Exercise objective
Please return every one of the items below unchanged, line for line.

-- -- --

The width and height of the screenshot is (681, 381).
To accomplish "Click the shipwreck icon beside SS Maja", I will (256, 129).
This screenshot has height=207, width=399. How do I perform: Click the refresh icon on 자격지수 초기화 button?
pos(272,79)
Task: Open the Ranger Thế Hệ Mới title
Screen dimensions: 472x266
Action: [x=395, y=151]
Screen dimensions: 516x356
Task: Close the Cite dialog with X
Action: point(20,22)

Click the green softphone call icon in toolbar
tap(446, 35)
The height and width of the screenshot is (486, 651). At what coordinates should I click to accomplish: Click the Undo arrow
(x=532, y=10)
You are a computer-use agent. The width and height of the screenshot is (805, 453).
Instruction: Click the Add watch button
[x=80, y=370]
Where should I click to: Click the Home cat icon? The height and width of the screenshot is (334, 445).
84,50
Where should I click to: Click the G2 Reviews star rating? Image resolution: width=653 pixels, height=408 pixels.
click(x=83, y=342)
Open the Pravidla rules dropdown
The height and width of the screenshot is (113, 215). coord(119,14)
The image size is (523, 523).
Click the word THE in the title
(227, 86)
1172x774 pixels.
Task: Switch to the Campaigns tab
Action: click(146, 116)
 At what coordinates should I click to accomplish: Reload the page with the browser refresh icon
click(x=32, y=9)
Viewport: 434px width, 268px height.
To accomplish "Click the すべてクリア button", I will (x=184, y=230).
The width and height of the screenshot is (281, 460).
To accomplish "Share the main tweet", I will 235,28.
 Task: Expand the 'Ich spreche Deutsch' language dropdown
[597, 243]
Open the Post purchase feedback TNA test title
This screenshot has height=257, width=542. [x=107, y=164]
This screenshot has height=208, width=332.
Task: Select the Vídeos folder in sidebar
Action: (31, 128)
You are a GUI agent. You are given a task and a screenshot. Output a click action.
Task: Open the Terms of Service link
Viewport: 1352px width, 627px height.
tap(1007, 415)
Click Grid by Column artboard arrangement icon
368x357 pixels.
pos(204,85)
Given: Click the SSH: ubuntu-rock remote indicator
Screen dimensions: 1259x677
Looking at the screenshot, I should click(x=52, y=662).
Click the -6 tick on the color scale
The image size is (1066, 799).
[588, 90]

-- -- --

Response to this exercise
The width and height of the screenshot is (681, 381).
To accomplish "Click the shipwreck icon beside SS Maja", I will (256, 129).
This screenshot has height=207, width=399. How do I perform: Click the refresh icon on 자격지수 초기화 button?
pos(272,79)
Task: Open the Ranger Thế Hệ Mới title
Screen dimensions: 472x266
Action: [x=395, y=151]
Screen dimensions: 516x356
Task: Close the Cite dialog with X
Action: point(20,22)

Click the green softphone call icon in toolbar
tap(446, 35)
The height and width of the screenshot is (486, 651). At what coordinates should I click to accomplish: Click the Undo arrow
(x=532, y=10)
You are a computer-use agent. The width and height of the screenshot is (805, 453).
Instruction: Click the Add watch button
[x=80, y=370]
Where should I click to: Click the Home cat icon? The height and width of the screenshot is (334, 445).
84,50
Where should I click to: Click the G2 Reviews star rating? Image resolution: width=653 pixels, height=408 pixels.
click(x=83, y=342)
Open the Pravidla rules dropdown
The height and width of the screenshot is (113, 215). coord(119,14)
The image size is (523, 523).
Click the word THE in the title
(227, 86)
1172x774 pixels.
Task: Switch to the Campaigns tab
Action: click(146, 116)
 At what coordinates should I click to accomplish: Reload the page with the browser refresh icon
click(x=32, y=9)
Viewport: 434px width, 268px height.
To accomplish "Click the すべてクリア button", I will (x=184, y=230).
The width and height of the screenshot is (281, 460).
To accomplish "Share the main tweet", I will 235,28.
 Task: Expand the 'Ich spreche Deutsch' language dropdown
[597, 243]
Open the Post purchase feedback TNA test title
This screenshot has height=257, width=542. [x=107, y=164]
This screenshot has height=208, width=332.
Task: Select the Vídeos folder in sidebar
Action: (31, 128)
You are a GUI agent. You are given a task and a screenshot. Output a click action.
Task: Open the Terms of Service link
Viewport: 1352px width, 627px height.
tap(1007, 415)
Click Grid by Column artboard arrangement icon
368x357 pixels.
pos(204,85)
Given: Click the SSH: ubuntu-rock remote indicator
Screen dimensions: 1259x677
Looking at the screenshot, I should click(x=52, y=662).
Click the -6 tick on the color scale
The image size is (1066, 799).
[588, 90]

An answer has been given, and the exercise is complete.